Я вернулась в машину и, в полной растерянности и панике, сделала несколько поворотов не туда и в итоге обрулила весь город. Здания втыкались в небо великанскими шприцами. В 21.45 я покинула блестящую игольницу центра Лондона и направилась в Лэмбет.
Когда я добралась домой, нервы у меня скрежетали, как несмазанные дверные петли в заброшенном амбаре. Между припадками ливня я выскакивала на улицу и курсировала взад-вперед по тротуару. Не слышно ничего, кроме шелеста и плюханья воды в лужах под колесами проезжающих автомобилей. К половине одиннадцатого у меня в голове творился абсолютный кавардак. К одиннадцати я была готова впервые за десять лет позвонить Джереми. И тут показались Арчи с Мерлином.
Я бросилась к сыну и прижала его к себе.
– Все в порядке? – еле выговорила я.
Я висла на нем, парализованная любовью. Хриплый изможденный всхлип сорвался с моих губ. Страх, тревога и восторг боролись во мне за пальму эмоционального первенства. Наконец, у меня в груди поднялась волна ярости:
– Мерлин! Где ты был? Почему ты не позвонил?
Мерлин расстроенно оттолкнул меня – нервы у него тоже явно были на пределе. Он возбужденно замахал руками, словно дирижировал Пятой симфонией Бетховена.
– Я облазил всю Расселл-сквер.
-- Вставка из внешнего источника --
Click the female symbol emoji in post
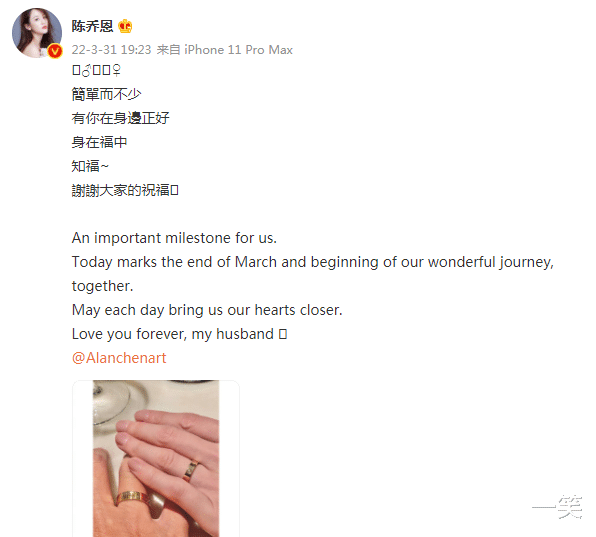 pyautogui.click(x=116, y=70)
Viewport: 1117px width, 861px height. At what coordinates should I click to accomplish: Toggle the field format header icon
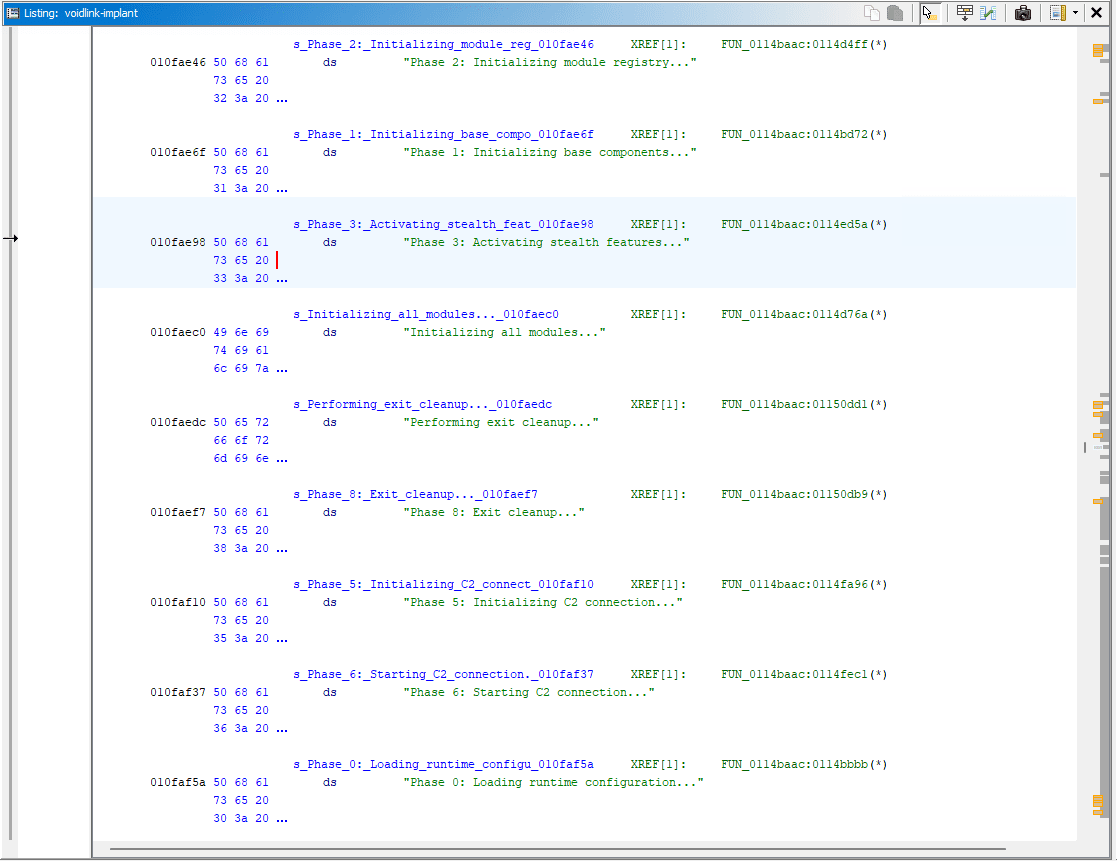pos(965,13)
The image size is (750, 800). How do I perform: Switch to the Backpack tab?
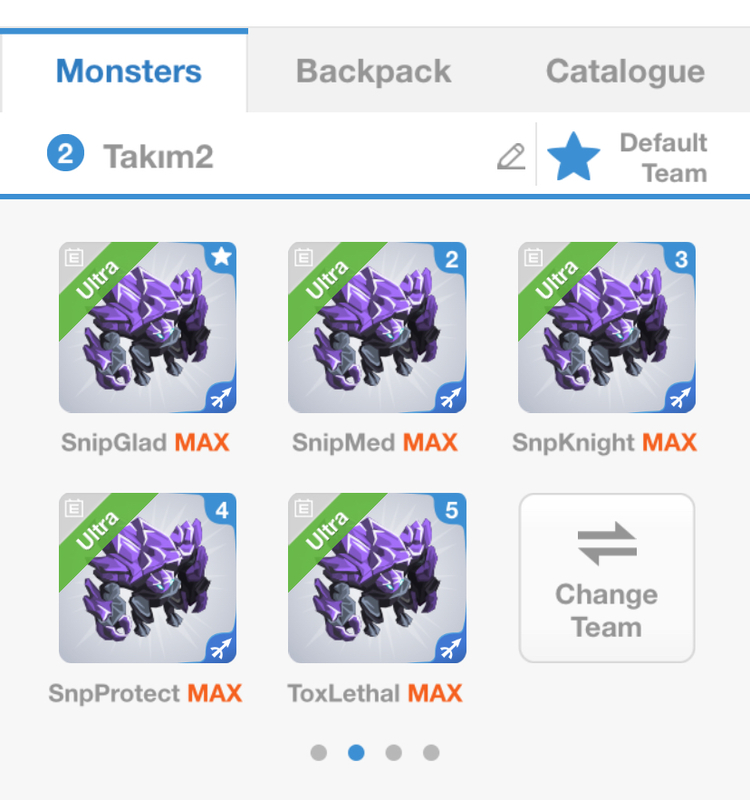point(373,71)
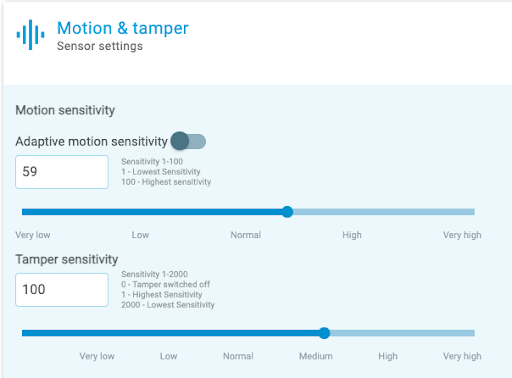The height and width of the screenshot is (378, 512).
Task: Select the Normal label under motion slider
Action: tap(246, 235)
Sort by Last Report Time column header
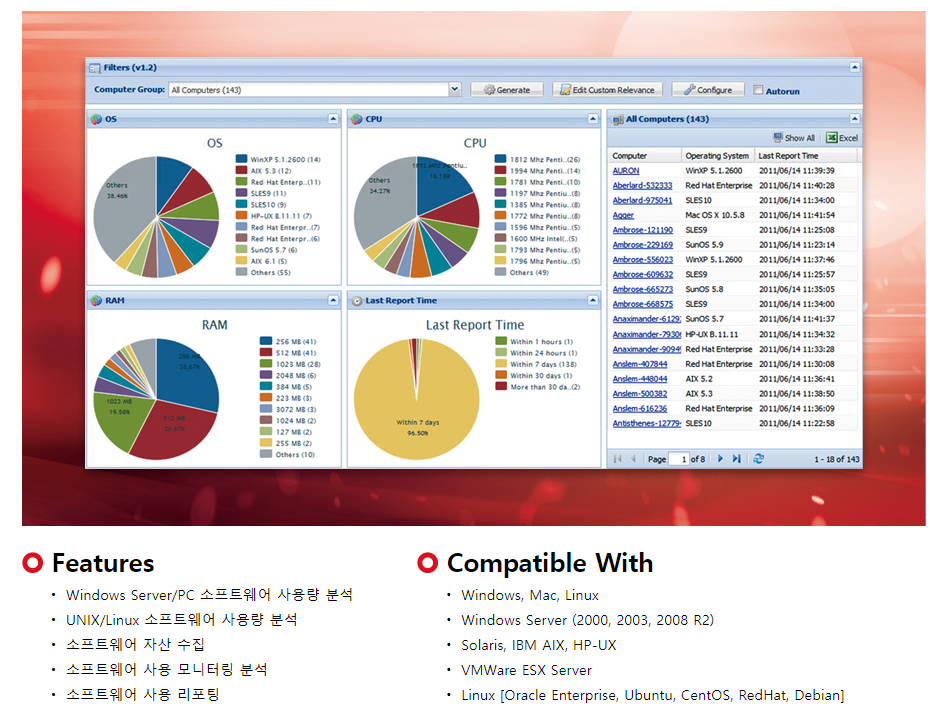 tap(788, 156)
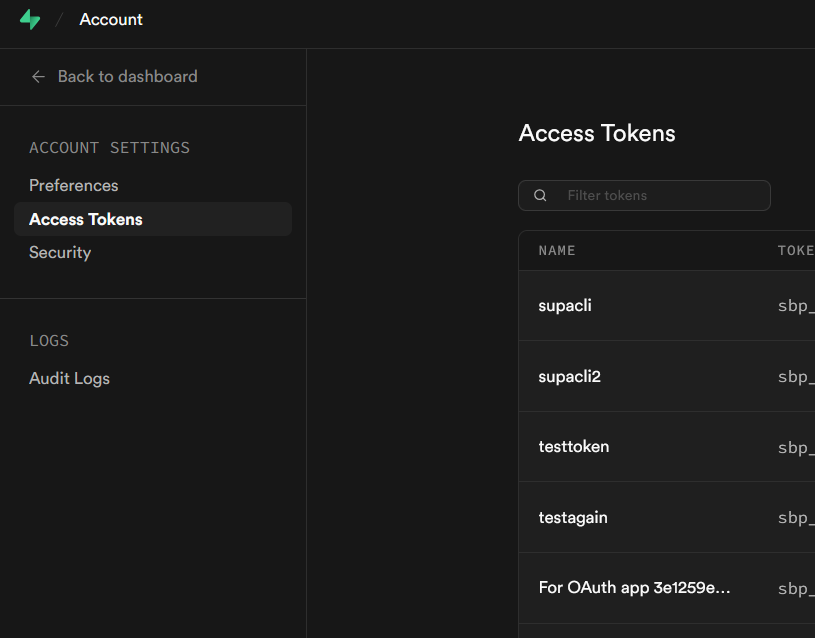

Каждое кафе, каждый книжный, каждый закоулок. А потом решил посмотреть на станции. Там его и нашел. Сидел на платформе. Часов с четырех там и сидел, – объяснил Арчи, пока мы прятались в дом от дождя.
– Зачем?
Я еще раз мысленно перебрала все возможные несчастья, какие могли с ним приключиться. В припадке остаточного ужаса я опять стиснула Мерлина.
– Ну... – Арчи поскреб небритый подбородок, – вроде как из-за микробов в метро – и что-то еще про перемену пола. Я его привез на автобусе.
– Я вдруг понял, что если я сяду в п-п-поезд, то от микробов, которые в метро, у меня переменится п-п-пол, – проговорил, заикаясь, Мерлин, непроизвольно сцепляя пальцы: он всегда так делал, если ему было плохо.
У меня с лица, наверное, сошла вся краска.
– Почему тогда ты не вышел из метро и не взял такси?
– А я все надеялся, что мне достанет мужества сесть в следующий поезд... Я пытался себя заставить... Но перемена пола! Но микробы! – И он снова впал в заламывание рук.